You thought incorrectly.

White-bellied agouti is it's own allele on the A locus, represented as A(w) and has nothing to do with wither either a(t) or c(h), although you probably meant c(ch). You don't have it unless you got some of your agouti mice from show lines in Europe. I did, but I'm still not sure if I have it because of the frequency with which PEW and argente pop up in my agouti lines, making it hard to tell. It's also known as "light bellied agouti," and it is at play in proper show chinchillas.

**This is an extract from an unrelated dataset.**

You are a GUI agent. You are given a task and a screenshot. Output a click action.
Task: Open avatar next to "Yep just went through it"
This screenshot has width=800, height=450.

I found a good picture showing the difference:
http://www.espcr.org/micemut/a005.jpg
(pic is huge, so I left it in link form)
Aw is on the left. A is on the right. But the difference is not always that clear.
There are a few other alleles on the A locus which aren't available in American petstores, like mottled (a^m) and Intermediate agouti (A^i) and Intermediate Yellow (A^iy). I'm unsure what they look like. I know of only one person who keeps mottled, though. Varieties like these aren't very common to begin with, but even if they exist in the fancy, they wouldn't make their way into the hands of people who weren't going to use them in exhibition so you won't find them in petstores or hobby breeders, mostly in laboratories and a few in serious show breeder's colonies. So that's probably why you hadn't heard of it.
It's the same with leaden: there's only one person in the US who keeps leaden.